* [What is required]: Counting the line with "This screenshot has width=728, height=378." as the last one, copy out the lines of the data exactly from the first onward.

* [Source material]:
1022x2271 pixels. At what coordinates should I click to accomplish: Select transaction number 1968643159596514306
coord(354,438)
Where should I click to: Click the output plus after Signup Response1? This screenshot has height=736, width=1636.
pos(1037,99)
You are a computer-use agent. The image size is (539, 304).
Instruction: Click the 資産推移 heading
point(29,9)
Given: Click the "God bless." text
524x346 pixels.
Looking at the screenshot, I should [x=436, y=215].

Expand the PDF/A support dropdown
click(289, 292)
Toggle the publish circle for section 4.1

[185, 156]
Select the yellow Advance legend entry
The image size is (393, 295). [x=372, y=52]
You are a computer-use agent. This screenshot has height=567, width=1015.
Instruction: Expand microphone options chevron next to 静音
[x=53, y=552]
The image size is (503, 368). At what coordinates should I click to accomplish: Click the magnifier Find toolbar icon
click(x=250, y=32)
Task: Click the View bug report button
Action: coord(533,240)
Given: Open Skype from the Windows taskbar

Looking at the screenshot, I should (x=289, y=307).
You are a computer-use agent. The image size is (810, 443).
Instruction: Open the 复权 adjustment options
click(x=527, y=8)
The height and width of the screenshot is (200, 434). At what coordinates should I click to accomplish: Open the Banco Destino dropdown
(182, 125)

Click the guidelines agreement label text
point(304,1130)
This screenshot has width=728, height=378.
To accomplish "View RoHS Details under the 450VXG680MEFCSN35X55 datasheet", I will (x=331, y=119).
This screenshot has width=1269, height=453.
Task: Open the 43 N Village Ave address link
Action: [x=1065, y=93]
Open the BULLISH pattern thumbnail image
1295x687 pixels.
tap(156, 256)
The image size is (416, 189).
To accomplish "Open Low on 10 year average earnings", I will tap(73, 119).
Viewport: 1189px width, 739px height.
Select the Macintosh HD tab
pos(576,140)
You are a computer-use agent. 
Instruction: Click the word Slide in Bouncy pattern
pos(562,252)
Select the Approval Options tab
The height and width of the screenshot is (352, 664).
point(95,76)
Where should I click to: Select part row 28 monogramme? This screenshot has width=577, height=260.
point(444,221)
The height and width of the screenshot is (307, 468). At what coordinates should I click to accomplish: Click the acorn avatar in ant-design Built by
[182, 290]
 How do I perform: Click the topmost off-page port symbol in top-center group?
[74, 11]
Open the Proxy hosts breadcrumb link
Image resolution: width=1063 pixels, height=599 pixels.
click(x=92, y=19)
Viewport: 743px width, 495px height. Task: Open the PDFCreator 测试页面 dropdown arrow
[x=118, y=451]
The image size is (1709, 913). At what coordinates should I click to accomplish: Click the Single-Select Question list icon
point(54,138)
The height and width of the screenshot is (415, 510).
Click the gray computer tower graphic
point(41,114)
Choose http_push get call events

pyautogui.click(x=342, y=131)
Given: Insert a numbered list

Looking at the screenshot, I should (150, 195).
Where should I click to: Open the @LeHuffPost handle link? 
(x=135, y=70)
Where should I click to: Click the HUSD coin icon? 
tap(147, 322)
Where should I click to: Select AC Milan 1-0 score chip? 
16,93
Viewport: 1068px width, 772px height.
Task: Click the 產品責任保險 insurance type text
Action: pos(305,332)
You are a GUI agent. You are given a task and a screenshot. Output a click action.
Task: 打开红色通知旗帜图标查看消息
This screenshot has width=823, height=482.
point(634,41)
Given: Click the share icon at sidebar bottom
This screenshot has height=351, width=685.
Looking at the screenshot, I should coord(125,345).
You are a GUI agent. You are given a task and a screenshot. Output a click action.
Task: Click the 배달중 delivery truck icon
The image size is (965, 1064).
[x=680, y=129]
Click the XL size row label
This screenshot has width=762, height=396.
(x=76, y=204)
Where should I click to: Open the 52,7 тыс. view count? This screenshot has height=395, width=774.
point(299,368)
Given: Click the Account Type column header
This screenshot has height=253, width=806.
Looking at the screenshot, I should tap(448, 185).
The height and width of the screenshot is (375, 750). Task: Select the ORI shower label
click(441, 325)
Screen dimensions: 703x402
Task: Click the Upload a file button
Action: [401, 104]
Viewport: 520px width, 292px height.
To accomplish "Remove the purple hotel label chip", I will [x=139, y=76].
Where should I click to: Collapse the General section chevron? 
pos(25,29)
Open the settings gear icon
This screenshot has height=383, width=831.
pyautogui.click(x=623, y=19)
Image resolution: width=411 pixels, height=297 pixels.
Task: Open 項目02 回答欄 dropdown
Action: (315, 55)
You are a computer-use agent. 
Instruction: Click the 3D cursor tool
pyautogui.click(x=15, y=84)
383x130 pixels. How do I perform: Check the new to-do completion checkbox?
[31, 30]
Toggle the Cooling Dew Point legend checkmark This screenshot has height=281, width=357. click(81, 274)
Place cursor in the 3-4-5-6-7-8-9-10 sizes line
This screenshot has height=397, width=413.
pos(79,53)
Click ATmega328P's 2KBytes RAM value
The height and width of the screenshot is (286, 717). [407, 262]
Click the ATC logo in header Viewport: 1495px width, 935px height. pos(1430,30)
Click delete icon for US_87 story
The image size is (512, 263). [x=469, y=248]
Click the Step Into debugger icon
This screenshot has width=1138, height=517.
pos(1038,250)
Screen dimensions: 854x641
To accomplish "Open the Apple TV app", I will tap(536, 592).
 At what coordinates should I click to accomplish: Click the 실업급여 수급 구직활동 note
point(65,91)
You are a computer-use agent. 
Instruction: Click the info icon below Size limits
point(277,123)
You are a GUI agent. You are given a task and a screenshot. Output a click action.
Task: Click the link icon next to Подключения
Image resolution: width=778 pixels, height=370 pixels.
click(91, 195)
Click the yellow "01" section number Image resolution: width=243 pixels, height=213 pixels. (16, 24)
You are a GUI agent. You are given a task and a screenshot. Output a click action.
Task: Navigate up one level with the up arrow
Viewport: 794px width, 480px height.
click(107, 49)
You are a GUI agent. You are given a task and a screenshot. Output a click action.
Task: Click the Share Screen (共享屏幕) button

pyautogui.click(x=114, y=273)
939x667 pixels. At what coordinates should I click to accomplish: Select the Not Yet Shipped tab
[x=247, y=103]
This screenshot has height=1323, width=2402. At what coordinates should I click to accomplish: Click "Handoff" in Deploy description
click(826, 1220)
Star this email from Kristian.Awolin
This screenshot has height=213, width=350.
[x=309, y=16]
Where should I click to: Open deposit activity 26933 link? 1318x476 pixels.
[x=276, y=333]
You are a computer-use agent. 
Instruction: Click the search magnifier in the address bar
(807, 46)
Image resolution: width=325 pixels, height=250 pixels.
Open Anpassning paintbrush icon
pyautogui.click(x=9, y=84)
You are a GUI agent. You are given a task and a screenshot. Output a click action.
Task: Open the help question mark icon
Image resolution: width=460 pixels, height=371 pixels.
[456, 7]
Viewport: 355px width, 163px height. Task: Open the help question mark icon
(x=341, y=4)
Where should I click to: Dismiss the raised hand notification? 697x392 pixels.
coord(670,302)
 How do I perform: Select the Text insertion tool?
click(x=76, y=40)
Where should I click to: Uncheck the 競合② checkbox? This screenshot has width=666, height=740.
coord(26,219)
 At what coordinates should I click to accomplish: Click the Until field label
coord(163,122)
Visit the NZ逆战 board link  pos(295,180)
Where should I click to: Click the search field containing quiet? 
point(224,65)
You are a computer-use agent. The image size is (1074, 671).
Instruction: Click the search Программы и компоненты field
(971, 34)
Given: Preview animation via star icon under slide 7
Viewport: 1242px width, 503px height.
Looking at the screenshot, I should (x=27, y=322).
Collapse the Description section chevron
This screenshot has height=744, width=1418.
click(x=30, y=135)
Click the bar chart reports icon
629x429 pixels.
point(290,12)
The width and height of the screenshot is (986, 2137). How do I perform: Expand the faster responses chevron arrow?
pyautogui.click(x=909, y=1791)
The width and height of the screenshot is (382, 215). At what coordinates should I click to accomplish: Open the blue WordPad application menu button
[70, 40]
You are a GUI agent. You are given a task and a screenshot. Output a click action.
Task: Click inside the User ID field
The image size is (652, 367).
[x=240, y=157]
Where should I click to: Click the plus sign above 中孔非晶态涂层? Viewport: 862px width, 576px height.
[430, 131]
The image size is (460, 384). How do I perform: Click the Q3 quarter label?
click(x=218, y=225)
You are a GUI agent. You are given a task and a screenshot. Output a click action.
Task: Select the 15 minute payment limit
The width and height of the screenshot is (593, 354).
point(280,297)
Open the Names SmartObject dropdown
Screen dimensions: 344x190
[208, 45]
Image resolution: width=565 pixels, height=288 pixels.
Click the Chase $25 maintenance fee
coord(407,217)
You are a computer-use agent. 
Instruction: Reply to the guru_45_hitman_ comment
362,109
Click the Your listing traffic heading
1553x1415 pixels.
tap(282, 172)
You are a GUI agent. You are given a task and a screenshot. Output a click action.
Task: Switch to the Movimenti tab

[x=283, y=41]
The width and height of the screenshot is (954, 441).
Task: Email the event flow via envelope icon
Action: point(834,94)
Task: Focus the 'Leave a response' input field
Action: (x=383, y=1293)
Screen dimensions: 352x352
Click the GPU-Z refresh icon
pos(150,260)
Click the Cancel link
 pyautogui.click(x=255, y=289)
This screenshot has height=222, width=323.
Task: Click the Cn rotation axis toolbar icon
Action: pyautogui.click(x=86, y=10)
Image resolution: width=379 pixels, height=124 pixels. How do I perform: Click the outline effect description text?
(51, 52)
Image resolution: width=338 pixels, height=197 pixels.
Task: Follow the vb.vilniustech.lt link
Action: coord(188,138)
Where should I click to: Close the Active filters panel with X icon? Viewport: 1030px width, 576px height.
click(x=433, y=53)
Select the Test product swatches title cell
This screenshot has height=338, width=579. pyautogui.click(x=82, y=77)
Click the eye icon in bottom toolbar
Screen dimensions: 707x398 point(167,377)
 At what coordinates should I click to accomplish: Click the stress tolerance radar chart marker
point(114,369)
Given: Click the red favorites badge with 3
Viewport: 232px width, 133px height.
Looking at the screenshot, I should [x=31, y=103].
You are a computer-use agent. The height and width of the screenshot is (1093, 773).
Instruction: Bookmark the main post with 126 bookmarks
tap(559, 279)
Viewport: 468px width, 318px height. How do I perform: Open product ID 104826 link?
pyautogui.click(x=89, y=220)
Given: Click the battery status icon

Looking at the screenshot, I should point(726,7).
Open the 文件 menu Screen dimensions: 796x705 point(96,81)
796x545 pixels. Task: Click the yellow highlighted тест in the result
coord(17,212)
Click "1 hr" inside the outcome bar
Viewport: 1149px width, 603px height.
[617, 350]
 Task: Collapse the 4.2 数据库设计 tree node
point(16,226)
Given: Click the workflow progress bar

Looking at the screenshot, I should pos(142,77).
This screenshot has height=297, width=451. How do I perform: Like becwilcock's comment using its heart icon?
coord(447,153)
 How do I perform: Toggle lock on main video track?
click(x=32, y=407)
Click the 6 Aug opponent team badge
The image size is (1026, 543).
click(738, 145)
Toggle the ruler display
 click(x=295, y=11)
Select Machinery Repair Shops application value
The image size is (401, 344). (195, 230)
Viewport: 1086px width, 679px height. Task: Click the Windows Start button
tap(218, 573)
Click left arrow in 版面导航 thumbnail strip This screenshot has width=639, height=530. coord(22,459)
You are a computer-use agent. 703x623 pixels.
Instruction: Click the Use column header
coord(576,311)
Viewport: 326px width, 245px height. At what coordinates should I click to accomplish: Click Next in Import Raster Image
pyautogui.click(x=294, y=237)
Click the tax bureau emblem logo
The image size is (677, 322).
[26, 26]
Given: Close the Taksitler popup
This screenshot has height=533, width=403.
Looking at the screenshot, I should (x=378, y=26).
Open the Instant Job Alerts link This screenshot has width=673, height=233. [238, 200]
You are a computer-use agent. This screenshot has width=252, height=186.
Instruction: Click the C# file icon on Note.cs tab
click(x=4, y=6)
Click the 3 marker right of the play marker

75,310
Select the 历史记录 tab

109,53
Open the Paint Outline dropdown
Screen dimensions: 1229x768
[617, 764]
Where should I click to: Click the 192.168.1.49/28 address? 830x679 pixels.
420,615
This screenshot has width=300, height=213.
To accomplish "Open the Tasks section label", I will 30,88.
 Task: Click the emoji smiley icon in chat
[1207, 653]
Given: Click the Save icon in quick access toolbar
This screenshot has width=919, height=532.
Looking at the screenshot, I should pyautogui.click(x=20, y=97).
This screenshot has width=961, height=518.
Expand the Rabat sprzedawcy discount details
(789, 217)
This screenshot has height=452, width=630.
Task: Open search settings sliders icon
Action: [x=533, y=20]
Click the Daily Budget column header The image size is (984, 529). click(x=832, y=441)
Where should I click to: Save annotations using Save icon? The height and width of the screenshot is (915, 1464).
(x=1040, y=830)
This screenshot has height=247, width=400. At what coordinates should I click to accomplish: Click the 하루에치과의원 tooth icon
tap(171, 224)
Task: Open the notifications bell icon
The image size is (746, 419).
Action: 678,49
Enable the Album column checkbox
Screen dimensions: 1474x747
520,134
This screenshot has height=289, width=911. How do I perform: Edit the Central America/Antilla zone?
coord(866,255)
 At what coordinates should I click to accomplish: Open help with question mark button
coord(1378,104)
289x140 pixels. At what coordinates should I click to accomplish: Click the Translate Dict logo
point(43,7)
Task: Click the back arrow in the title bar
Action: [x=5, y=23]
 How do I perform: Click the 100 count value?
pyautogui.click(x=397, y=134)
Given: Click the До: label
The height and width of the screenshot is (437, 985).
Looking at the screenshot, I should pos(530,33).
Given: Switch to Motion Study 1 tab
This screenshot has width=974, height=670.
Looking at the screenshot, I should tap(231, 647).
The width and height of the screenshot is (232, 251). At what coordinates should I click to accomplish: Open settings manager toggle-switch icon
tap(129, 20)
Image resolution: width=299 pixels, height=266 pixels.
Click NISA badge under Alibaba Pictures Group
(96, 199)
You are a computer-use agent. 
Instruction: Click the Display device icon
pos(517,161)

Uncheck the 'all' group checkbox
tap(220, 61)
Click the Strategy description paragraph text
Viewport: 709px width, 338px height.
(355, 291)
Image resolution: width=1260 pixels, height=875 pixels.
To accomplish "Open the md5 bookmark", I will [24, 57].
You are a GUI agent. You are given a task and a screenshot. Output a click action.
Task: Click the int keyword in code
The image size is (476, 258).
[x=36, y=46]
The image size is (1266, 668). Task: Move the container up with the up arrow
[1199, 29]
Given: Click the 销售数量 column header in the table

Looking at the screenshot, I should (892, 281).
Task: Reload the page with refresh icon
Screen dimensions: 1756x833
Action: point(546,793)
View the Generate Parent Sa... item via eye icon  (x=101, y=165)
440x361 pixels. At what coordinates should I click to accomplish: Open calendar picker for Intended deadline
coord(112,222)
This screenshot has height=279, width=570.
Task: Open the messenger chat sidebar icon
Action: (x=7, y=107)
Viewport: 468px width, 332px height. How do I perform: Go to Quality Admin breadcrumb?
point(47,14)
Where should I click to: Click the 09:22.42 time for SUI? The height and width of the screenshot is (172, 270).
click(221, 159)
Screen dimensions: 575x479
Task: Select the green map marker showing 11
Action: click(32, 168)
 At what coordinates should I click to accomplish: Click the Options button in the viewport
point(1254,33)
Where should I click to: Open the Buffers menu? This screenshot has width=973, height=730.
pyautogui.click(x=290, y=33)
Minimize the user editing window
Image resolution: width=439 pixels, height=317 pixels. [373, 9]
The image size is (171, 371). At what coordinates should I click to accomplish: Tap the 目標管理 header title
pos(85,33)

* [Answer area]:
1022x2271 pixels. At what coordinates should I click to accomplish: Select transaction number 1968643159596514306
coord(354,438)
Where should I click to: Click the output plus after Signup Response1? This screenshot has height=736, width=1636.
pos(1037,99)
You are a computer-use agent. The image size is (539, 304).
Instruction: Click the 資産推移 heading
point(29,9)
Given: Click the "God bless." text
524x346 pixels.
Looking at the screenshot, I should [x=436, y=215].

Expand the PDF/A support dropdown
click(289, 292)
Toggle the publish circle for section 4.1

[185, 156]
Select the yellow Advance legend entry
The image size is (393, 295). [x=372, y=52]
You are a computer-use agent. This screenshot has height=567, width=1015.
Instruction: Expand microphone options chevron next to 静音
[x=53, y=552]
The image size is (503, 368). At what coordinates should I click to accomplish: Click the magnifier Find toolbar icon
click(x=250, y=32)
Task: Click the View bug report button
Action: coord(533,240)
Given: Open Skype from the Windows taskbar

Looking at the screenshot, I should (x=289, y=307).
You are a computer-use agent. The image size is (810, 443).
Instruction: Open the 复权 adjustment options
click(x=527, y=8)
The height and width of the screenshot is (200, 434). At what coordinates should I click to accomplish: Open the Banco Destino dropdown
(182, 125)

Click the guidelines agreement label text
point(304,1130)
This screenshot has width=728, height=378.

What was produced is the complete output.